■ What you have to do
Rewrite the records, from the start through the line containing "pyautogui.click(x=643, y=231)", as a Markdown table with the columns Row and Line, leaving out blank lines.

■ Dataset entries
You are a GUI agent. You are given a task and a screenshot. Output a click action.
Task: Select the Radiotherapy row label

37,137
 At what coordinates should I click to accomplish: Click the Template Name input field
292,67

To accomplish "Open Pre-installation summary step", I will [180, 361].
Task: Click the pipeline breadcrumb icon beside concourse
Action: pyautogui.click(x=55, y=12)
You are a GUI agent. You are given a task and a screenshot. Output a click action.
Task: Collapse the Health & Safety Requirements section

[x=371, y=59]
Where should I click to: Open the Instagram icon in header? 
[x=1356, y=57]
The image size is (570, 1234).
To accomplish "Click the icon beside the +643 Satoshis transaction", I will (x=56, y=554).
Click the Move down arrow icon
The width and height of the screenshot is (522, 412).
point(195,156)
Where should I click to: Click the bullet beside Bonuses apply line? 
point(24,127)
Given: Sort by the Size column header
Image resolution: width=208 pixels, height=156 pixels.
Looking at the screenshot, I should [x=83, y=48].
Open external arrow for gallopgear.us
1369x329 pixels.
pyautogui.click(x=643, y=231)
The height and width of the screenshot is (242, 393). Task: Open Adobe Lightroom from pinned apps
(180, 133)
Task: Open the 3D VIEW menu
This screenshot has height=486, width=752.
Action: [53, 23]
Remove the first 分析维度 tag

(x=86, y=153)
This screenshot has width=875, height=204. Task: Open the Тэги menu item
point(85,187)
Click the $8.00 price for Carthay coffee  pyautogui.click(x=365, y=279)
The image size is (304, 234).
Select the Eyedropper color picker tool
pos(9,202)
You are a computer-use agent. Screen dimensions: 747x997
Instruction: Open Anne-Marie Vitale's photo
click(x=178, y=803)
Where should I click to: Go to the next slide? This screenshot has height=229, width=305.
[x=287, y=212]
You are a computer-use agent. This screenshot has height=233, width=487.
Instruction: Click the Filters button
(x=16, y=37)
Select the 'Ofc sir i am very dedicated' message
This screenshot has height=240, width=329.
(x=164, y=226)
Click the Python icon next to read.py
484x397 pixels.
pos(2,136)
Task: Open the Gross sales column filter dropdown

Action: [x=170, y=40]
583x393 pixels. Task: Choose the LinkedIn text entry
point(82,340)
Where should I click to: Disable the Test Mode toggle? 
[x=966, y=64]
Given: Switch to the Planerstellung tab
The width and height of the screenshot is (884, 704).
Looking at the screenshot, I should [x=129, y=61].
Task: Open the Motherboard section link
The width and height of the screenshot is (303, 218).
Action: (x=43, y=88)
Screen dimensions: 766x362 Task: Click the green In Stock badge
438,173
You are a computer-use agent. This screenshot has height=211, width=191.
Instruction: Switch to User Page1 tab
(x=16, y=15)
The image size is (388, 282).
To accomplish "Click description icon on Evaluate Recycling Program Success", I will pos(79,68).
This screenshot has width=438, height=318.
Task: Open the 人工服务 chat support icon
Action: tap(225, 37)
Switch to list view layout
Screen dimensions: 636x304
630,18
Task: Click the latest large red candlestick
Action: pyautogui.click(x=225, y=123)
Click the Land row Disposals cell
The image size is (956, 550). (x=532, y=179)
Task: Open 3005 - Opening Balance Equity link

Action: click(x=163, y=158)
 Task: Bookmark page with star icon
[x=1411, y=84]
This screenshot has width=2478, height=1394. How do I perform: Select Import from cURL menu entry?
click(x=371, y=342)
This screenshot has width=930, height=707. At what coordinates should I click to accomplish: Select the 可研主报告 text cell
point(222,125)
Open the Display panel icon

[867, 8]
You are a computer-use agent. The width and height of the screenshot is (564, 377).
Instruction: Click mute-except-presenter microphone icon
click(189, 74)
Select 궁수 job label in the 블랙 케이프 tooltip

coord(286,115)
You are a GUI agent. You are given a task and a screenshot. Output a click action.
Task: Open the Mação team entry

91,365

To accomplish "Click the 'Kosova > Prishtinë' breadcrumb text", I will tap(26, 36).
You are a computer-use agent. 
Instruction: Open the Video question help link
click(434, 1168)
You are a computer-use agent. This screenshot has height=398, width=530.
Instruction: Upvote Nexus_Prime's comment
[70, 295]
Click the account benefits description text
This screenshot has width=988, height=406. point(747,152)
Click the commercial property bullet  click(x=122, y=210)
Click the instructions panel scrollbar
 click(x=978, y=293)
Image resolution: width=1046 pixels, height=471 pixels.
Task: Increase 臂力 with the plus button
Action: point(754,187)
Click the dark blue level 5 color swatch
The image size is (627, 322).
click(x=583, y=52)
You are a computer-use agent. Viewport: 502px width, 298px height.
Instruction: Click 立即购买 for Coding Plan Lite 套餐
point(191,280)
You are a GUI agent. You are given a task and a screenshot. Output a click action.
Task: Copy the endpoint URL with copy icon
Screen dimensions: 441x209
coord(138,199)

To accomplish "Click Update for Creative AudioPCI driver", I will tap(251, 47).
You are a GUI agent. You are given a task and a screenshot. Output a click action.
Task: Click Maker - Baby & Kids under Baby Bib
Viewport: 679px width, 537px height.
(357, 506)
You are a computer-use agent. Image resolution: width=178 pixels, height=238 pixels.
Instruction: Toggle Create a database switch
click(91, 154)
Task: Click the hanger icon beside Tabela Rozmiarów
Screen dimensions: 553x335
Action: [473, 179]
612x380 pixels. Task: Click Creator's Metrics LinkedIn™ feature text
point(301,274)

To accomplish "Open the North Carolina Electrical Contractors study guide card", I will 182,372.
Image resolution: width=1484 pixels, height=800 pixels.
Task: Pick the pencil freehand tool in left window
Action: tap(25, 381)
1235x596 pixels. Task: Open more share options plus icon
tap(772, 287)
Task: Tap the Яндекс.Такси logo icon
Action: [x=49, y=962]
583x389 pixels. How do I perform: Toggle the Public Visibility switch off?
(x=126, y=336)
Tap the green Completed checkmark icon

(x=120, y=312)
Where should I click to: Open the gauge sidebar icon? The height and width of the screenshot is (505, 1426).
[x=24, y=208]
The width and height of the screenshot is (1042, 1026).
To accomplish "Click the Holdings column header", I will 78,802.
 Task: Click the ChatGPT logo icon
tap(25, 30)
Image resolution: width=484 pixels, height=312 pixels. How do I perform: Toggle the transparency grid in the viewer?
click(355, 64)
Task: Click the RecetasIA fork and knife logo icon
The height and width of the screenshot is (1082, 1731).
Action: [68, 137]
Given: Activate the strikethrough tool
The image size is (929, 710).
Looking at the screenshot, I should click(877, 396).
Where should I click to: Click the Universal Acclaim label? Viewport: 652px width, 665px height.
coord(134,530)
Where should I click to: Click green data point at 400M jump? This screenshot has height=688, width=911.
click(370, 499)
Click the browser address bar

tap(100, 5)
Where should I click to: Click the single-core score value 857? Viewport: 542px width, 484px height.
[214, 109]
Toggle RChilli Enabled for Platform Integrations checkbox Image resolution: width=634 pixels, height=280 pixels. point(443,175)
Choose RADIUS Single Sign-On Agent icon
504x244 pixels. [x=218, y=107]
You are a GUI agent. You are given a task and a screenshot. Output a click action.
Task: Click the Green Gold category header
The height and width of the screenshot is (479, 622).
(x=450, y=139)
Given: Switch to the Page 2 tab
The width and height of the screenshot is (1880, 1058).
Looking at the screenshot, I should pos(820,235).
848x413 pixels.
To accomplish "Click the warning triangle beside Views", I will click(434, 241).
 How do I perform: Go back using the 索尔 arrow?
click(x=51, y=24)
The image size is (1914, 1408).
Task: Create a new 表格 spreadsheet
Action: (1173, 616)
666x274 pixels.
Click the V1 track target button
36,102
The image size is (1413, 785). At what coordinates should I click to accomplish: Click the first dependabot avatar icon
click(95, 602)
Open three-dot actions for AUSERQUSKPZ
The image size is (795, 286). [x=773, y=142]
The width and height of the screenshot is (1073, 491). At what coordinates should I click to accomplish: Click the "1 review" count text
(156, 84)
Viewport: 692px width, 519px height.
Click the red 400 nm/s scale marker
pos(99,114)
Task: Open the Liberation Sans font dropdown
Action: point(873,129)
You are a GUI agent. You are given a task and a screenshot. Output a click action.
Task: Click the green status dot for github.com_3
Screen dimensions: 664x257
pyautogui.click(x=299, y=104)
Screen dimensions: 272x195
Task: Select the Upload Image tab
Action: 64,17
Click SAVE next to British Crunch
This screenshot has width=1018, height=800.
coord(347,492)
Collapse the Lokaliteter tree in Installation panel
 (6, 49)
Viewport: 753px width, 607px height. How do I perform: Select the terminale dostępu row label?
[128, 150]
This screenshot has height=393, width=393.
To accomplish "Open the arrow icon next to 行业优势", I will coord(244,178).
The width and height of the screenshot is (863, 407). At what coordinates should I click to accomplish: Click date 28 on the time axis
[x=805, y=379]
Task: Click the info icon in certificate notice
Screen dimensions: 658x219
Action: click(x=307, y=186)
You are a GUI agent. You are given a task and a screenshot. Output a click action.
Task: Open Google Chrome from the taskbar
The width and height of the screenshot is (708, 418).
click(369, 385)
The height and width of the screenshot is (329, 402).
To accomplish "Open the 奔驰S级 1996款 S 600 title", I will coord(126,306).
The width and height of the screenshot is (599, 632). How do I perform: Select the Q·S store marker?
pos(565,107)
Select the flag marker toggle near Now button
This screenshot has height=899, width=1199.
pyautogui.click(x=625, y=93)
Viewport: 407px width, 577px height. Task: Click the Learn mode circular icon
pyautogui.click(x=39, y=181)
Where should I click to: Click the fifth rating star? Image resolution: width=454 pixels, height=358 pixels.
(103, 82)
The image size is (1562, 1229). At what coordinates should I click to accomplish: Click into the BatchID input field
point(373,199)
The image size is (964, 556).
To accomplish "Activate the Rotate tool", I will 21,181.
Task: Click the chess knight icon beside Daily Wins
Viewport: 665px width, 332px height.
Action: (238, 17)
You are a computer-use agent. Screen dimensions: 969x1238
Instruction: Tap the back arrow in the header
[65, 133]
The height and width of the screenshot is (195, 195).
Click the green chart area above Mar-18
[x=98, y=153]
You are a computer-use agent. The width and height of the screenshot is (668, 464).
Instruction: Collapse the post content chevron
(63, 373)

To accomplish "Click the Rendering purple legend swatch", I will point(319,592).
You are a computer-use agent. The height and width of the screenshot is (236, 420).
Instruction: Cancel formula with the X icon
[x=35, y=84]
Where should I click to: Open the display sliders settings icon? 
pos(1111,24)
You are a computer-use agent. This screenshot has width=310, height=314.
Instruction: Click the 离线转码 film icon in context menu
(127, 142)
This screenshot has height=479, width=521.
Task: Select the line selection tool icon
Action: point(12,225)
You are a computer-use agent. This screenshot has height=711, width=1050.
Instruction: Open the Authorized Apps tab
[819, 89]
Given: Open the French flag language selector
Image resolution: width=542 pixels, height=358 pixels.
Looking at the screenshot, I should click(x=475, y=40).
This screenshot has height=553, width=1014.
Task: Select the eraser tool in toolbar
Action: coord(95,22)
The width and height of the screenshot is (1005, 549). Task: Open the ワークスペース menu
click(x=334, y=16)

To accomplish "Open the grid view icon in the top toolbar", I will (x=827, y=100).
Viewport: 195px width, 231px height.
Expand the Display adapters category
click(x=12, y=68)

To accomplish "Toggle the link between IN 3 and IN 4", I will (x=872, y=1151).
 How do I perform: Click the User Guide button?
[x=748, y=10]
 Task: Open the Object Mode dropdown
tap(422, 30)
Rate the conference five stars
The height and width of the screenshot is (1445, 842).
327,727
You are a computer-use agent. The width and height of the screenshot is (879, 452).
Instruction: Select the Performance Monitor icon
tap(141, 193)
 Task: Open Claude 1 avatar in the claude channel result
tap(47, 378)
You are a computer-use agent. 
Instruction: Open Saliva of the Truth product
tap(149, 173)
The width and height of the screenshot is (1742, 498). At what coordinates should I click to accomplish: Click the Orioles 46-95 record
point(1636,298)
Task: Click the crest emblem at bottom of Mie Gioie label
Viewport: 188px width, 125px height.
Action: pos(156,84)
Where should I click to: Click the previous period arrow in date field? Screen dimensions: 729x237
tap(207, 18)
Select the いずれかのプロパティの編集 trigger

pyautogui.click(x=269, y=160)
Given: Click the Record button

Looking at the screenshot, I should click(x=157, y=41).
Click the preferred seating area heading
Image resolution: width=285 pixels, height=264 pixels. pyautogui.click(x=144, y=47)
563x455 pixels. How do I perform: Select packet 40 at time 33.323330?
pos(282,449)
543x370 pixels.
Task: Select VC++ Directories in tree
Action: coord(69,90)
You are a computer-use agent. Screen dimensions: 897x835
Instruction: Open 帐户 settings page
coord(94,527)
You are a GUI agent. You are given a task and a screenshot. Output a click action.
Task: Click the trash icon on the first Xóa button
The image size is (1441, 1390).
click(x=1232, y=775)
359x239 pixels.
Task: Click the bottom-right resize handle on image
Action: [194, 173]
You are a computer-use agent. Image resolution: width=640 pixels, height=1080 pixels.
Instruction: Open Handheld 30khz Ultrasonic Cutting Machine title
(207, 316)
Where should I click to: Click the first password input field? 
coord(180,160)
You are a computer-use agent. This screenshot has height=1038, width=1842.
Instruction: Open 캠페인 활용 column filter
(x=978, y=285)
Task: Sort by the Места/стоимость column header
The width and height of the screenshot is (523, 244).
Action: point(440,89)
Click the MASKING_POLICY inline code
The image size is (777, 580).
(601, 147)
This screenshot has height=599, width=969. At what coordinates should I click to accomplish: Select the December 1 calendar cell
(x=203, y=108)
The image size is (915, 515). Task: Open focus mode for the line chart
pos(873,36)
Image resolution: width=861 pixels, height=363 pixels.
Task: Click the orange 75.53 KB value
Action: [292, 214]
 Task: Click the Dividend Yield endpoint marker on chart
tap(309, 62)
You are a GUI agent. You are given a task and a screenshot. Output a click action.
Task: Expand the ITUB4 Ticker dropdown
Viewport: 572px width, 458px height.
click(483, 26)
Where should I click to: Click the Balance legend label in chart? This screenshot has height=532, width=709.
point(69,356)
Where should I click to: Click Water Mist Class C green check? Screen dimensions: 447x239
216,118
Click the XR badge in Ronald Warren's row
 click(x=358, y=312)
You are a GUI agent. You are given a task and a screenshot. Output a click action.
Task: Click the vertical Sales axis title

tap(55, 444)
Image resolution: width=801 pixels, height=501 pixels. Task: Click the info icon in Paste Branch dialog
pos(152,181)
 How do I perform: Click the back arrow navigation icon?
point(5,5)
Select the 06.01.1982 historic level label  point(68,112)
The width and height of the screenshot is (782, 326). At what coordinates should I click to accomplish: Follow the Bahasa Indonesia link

■ Answer to this task
| Row | Line |
|---|---|
| 1 | You are a GUI agent. You are given a task and a screenshot. Output a click action. |
| 2 | Task: Select the Radiotherapy row label |
| 3 | 37,137 |
| 4 |  At what coordinates should I click to accomplish: Click the Template Name input field |
| 5 | 292,67 |
| 6 | To accomplish "Open Pre-installation summary step", I will [180, 361]. |
| 7 | Task: Click the pipeline breadcrumb icon beside concourse |
| 8 | Action: pyautogui.click(x=55, y=12) |
| 9 | You are a GUI agent. You are given a task and a screenshot. Output a click action. |
| 10 | Task: Collapse the Health & Safety Requirements section |
| 11 | [x=371, y=59] |
| 12 | Where should I click to: Open the Instagram icon in header?  |
| 13 | [x=1356, y=57] |
| 14 | The image size is (570, 1234). |
| 15 | To accomplish "Click the icon beside the +643 Satoshis transaction", I will (x=56, y=554). |
| 16 | Click the Move down arrow icon |
| 17 | The width and height of the screenshot is (522, 412). |
| 18 | point(195,156) |
| 19 | Where should I click to: Click the bullet beside Bonuses apply line?  |
| 20 | point(24,127) |
| 21 | Given: Sort by the Size column header |
| 22 | Image resolution: width=208 pixels, height=156 pixels. |
| 23 | Looking at the screenshot, I should [x=83, y=48]. |
| 24 | Open external arrow for gallopgear.us |
| 25 | 1369x329 pixels. |
| 26 | pyautogui.click(x=643, y=231) |